Scripting pipelines with more than one input file | kevink | 2016-10-04 10:23 |
Status: Closed | ||
Unfortunately, for historical reasons, the pipeline task's input files are identified by file extension rather than the actual input file name. If input2.csv is changed to input2.tsv, I believe your example will work but the task will expect a single csv file and a single tsv file as inputs. By default, when there are multiple files for a single input name, we will launch the task multiple times -- once for each input file. In your case, however, you'd like to have multiple input files sent to a single task. To do this, add splitFiles="true" to the "input.csv" input in the task xml. Ideally we would expand the ${input.csv} token in the R script into a list of all the selected input files, however we haven't implemented it yet. As a workaround, you will need to read the taskInfo.tsv file to get the list of input files for the input.csv token.

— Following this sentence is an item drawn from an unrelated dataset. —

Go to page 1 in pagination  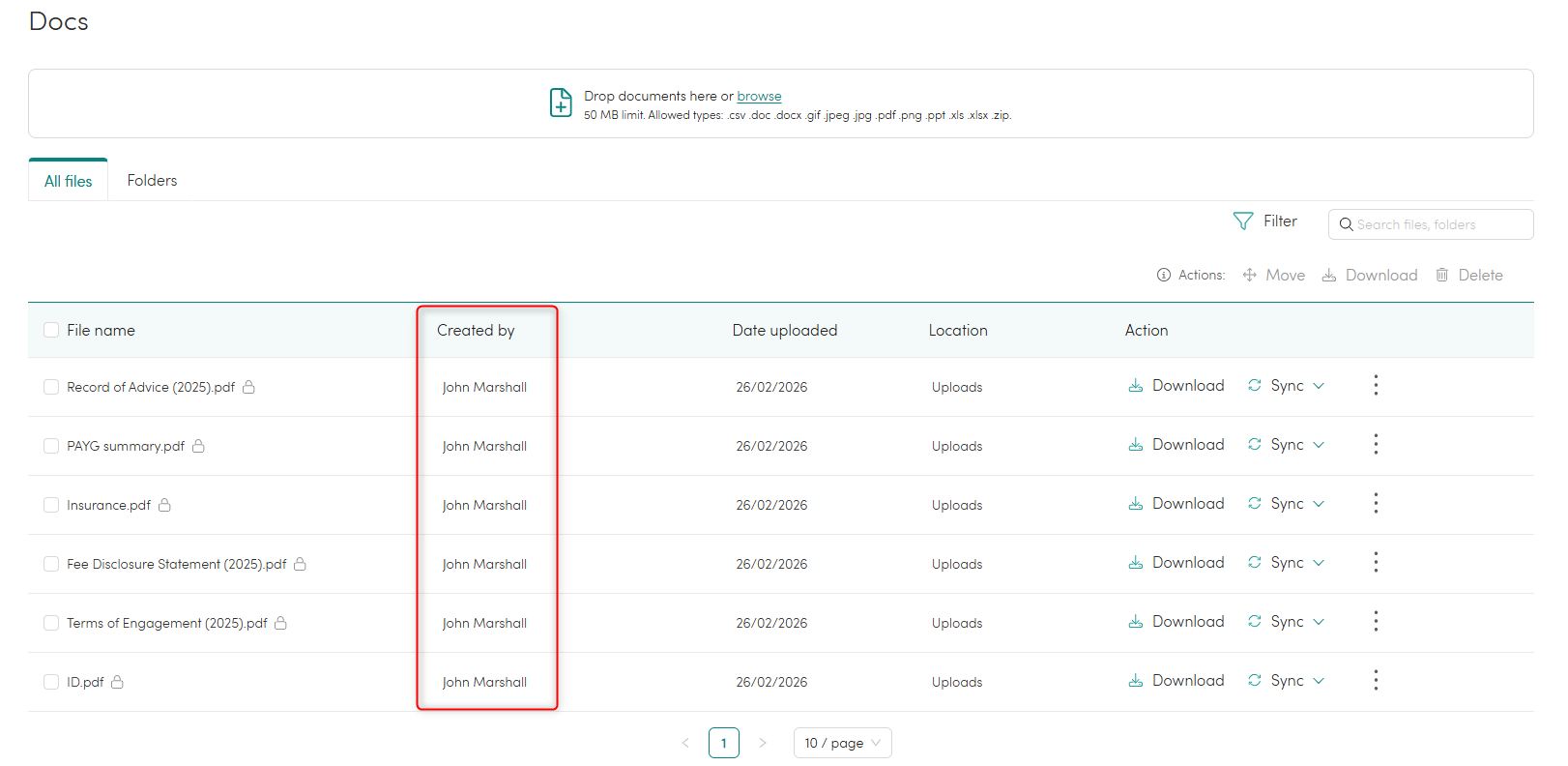[x=724, y=743]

Here is some example code you can use: jobInfo <- read.table("${pipeline, taskInfo}", col.names=c("name", "value"), header=FALSE, check.names=FALSE, stringsAsFactors=FALSE, sep="\t", quote="", fill=TRUE, na.strings="") # collect all input files inputFiles <- jobInfo$value[ grep("input\\.csv", jobInfo$name) ] The HIPC group at the Fred Hutch have a pipeline script that uses multiple input files on github: https://github.com/RGLab/LabKeyModules/blob/master/HIPCMatrix/pipeline/tasks/create-matrix.r https://github.com/RGLab/LabKeyModules/blob/master/HIPCMatrix/pipeline/tasks/create-matrix.task.xml |
||